Preuve par neuf sur le pilote industriel

Marianne, Sales Manager, se réjouit : « Nous nous sommes penchés sur la question avec enthousiasme, et nous avons su relever ce défi ! En menant des essais sur notre installation pilote « Nesa® », nous avons, en collaboration étroite avec le client, conçu et validé le processus industriel : la meilleure tourbe, et donc la meilleure implantation de la future installation proche des gisements ont été identifiées ; nous avons mis au point un procédé qui permet de carboniser et d’activer la matière en un seul passage dans un four à soles multiples, sans apport d’énergie, avec un excellent résultat en termes de qualité. Cette innovation technique est une première mondiale ! C’est un immense plaisir d’apporter au client une solution qui répond à ses besoins, après l’avoir éprouvée sur notre installation pilote. Il a signé à deux mains. »

En 2019, John Cockerill Nesa a également fourni des installations de carbonisation et d’activation de charbon minéral en Sibérie, ainsi que de régénération de charbon actif – usagé cette fois – en Belgique.

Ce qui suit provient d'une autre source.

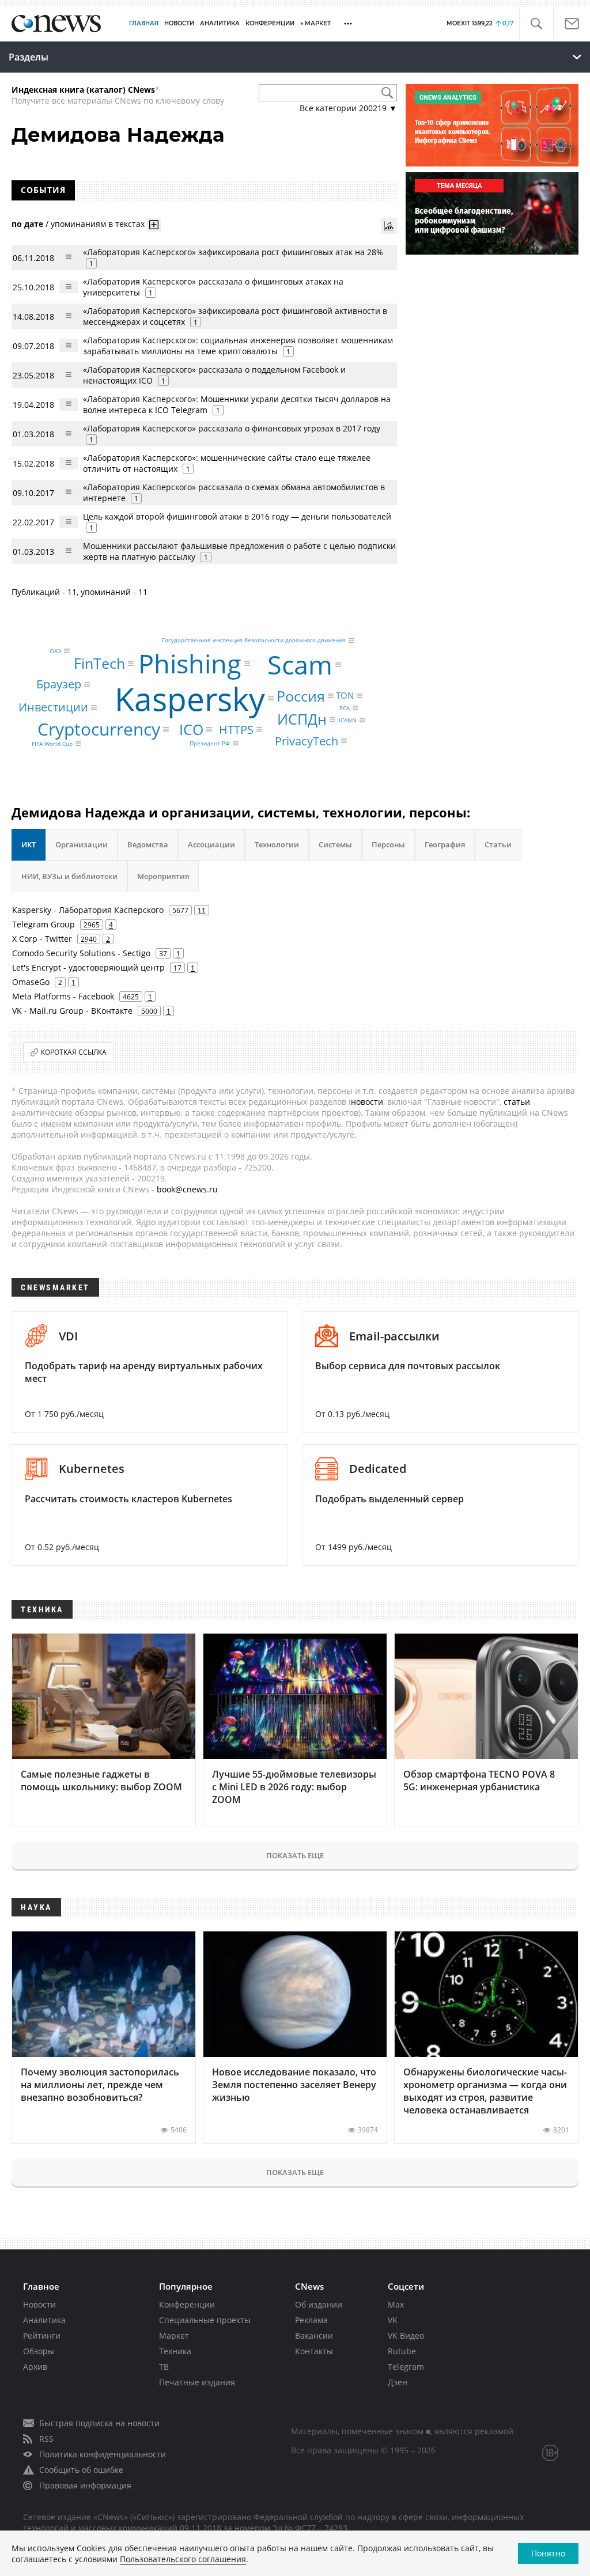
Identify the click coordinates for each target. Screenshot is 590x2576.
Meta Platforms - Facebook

Fournir de l’eau potable à ceux qui en ont besoin

Kenya

Pour une bonne partie de la population au Kenya, l’accès à l’eau est un réel problème. Surtout dans les zones rurales, où, selon la Banque Mondiale, seuls 12% des foyers sont raccordés au réseau d’eau. Les autorités activent donc un vaste programme pour faciliter l’accès à l’eau potable et sanitaire. Et font appel à John Cockerill pour les accompagner.

 

De l’eau pour 300 000 personnes

Dominique, Project Manager, explique : « Nous menons de grands projets dans trois provinces du Kenya, avec l’appui de l’Etat belge. Ils vont du forage de puits à la rénovation et à la construction de stations de traitement d’eau, jusqu’au réseau d’adduction. Nous avons mis un point d’honneur à alimenter les installations en énergie photovoltaïque, pour qu’elles soient à la fois plus durables et moins tributaires de la disponibilité du réseau électrique. En ce qui concerne le projet Kajiado, une bonne partie des puits sont réalisés. En 2019, nous avons conçu et expédié les équipements et préparé les infrastructures sur place. En 2020, nous mettrons les installations en service. De quoi donner accès à l’eau à 300 000 personnes et aux éleveurs pour le cheptel animal. Et de quoi rendre fières les équipes John Cockerill. »

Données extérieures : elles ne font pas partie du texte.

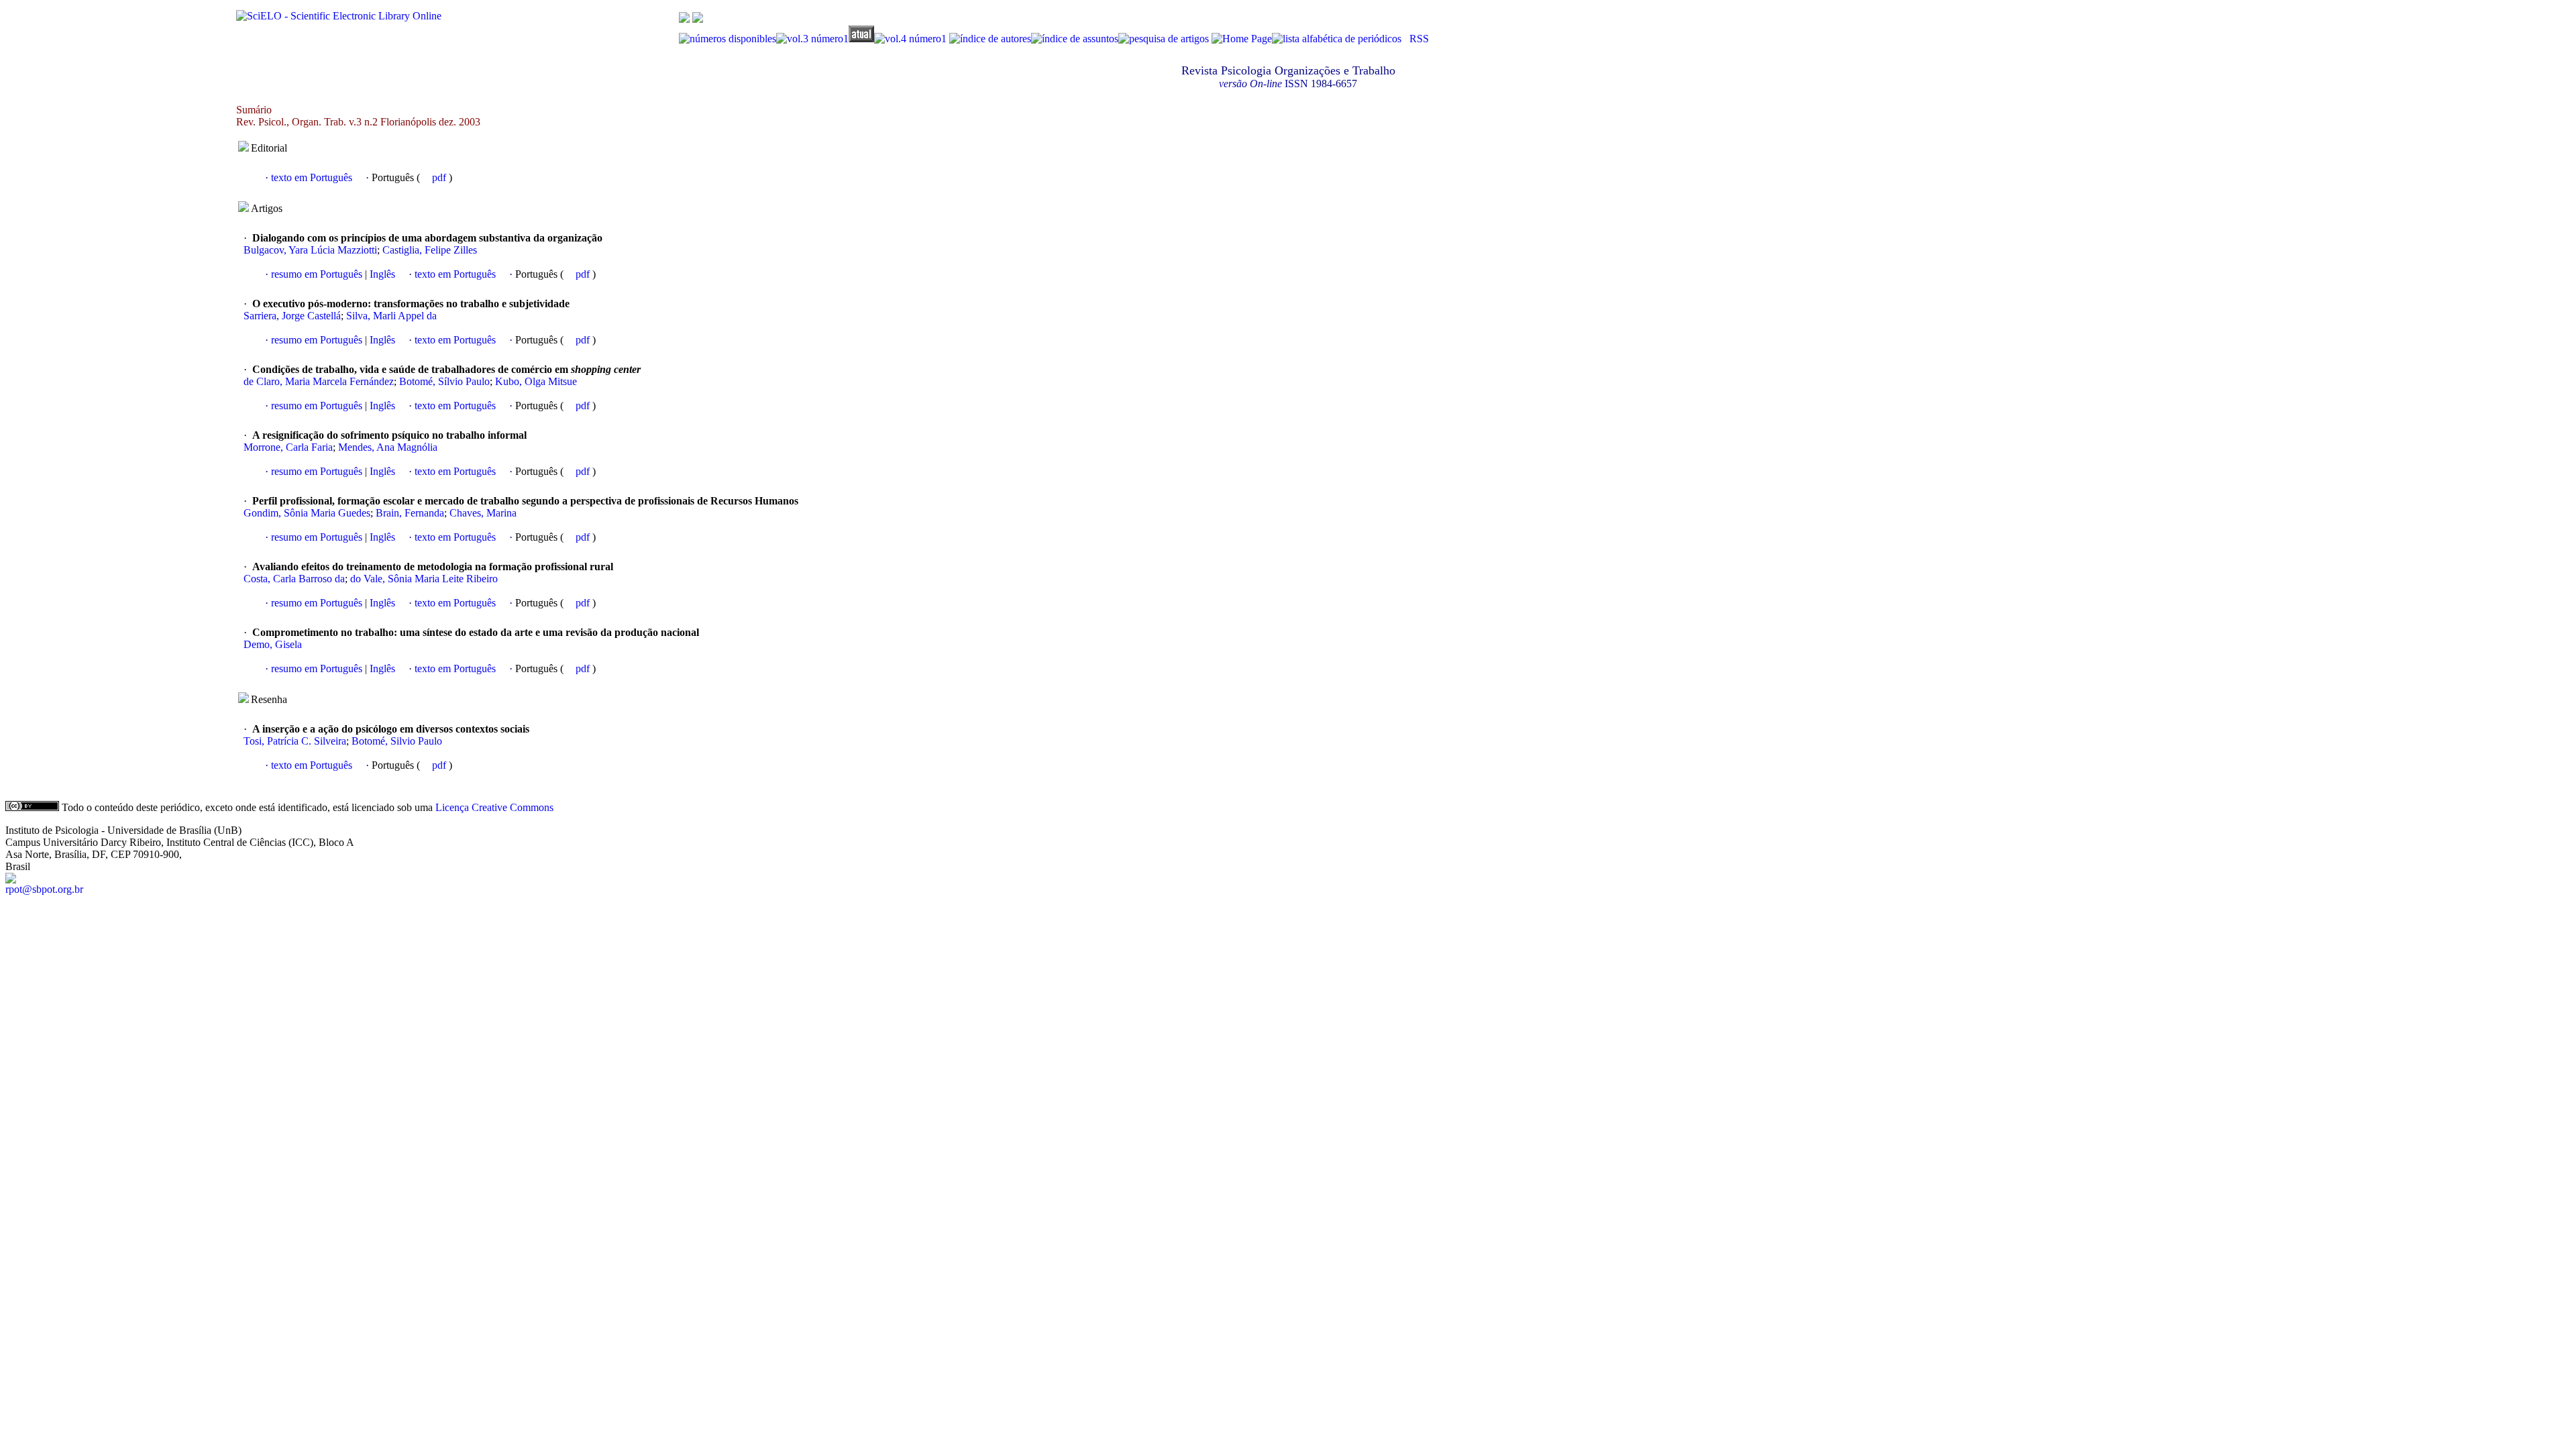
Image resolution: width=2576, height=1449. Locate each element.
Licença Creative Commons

Valoriser des millions de tonnes de déchets organiques

Chiche?

Les acteurs publics franciliens de traitement des eaux usées et de déchets ménagers* ont mis les industriels et chercheurs au défi : maximiser la production de biométhane injectable dans le réseau de gaz naturel à partir de la fraction organique des ordures ménagères résiduelles et de boues des eaux usées. Avec trois conditions : afficher un bilan énergétique positif, minimiser les déchets ultimes et récupérer les nutriments.

Chiche !

Le premier challenge de la phase de recherche a été relevé avec brio par les spécialistes de John Cockerill et leurs partenaires**. Thomas, Project Manager de la phase de recherche, nous explique : « En 2019, nous avons passé le cap de la phase R&D, tests à l’appui. En combinant les substrats, nous sommes parvenus à afficher un bilan environnemental supérieur aux filières séparées. Grâce à de judicieux mélanges et à la combinaison innovante de technologies éprouvées, nous avons maximisé la production de biométhane injectable sur le réseau. L’énergie chimique résiduelle est convertie en énergie thermique et les nutriments sont extraits des résidus ultimes afin de valoriser un maximum d’éléments. » La solution a convaincu. Les équipes de John Cockerill et leurs partenaires consacreront les 36 prochains mois à construire, lors d’une deuxième phase, une unité pilote afin de confirmer en grandeur nature les performances attendues. Pour qu’en fin de compte, déchet rime avec progrès.

* Dans la région parisienne, le Syctom traite et valorise 2,3 millions de tonnes de déchets par an, et le SIAAP traite chaque jour 2,3 millions de m³ d’eaux usées.

** Pour ce projet, John Cockerill rassemble les compétences de trois de ses filiales (Proserpol, Europe Environnement et Nesa) et est associé à la société Sources et aux écoles d’ingénieurs Institut UniLaSalle de Beauvais et Université de Technologie de Compiègne.